The term above is the first of $J$ such terms in $E[\max_i \left(\delta_i + \epsilon_i \right)]$. Specifically,

\begin{equation} E\left[\max_i \left(\delta_i + \epsilon_i \right)\right] = \sum_i E_{\boldsymbol \epsilon \in M_i}\left[\max_i\left( \delta_i + \epsilon_i \right) \right]. \end{equation}

Now we apply the functional form of the Gumbel distribution.

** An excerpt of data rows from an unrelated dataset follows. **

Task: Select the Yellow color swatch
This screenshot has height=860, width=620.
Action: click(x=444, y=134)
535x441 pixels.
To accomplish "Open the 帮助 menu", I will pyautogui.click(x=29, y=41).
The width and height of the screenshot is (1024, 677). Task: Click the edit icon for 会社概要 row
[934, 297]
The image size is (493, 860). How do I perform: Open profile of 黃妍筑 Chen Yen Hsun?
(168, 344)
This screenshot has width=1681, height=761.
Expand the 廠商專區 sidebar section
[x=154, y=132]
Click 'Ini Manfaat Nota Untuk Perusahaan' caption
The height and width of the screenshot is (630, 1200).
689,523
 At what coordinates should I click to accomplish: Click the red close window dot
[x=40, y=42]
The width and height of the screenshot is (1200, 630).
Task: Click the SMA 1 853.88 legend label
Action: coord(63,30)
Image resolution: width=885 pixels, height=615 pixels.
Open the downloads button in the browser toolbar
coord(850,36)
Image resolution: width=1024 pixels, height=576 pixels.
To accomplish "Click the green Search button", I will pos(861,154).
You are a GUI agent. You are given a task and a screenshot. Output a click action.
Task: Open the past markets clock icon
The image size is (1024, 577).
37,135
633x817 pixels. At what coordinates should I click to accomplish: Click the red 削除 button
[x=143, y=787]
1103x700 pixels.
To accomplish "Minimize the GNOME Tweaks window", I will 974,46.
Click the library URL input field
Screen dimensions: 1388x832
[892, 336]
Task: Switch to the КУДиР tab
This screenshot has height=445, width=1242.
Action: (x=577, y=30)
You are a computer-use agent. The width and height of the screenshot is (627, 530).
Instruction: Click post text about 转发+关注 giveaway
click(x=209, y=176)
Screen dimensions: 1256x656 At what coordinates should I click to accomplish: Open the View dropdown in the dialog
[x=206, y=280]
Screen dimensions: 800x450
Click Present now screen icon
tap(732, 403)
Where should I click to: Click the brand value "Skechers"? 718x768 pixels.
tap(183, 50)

This gives

\begin{equation} \begin{split} &E_{\boldsymbol \epsilon \in M_i}\left[\max_i\left( \delta_i + \epsilon_i \right) \right] = \hspace{2in} \\ &\int^{\infty}_{-\infty} \left(\delta_i + \epsilon_i\right)e^{\mu - \epsilon_i} e^{- e^{\mu - \epsilon_i}} \prod_{j \neq i} e^{-e^{\mu - \epsilon_i + \delta_j - \delta_i}}d\epsilon_i \\ =&\int^{\infty}_{-\infty} \left(\delta_i + \epsilon_i\right)e^{\mu - \epsilon_i } \prod_{j } e^{-e^{\mu - \epsilon_i + \delta_j - \delta_i}}d\epsilon_i \\ =&\int^{\infty}_{-\infty} \left(\delta_i + \epsilon_i \right) e^{\mu - \epsilon_i} \exp \Bigl\{ \sum_{j} -e^{\mu - \epsilon_i + \delta_j - \delta_i} \Bigr\}d\epsilon_i \\ =&\int^{\infty}_{-\infty} \left(\delta_i + \epsilon_i \right) e^{\mu - \epsilon_i} \exp \Bigl\{ -e^{\mu - \epsilon_i } \sum_{j} e^{ \delta_j - \delta_i} \Bigr\}d\epsilon_i, \end{split} \end{equation}

where the second step comes from collecting one of the exponentiated terms into the product, along with the fact that $\delta_j - \delta_i = 0$ if $i = j$.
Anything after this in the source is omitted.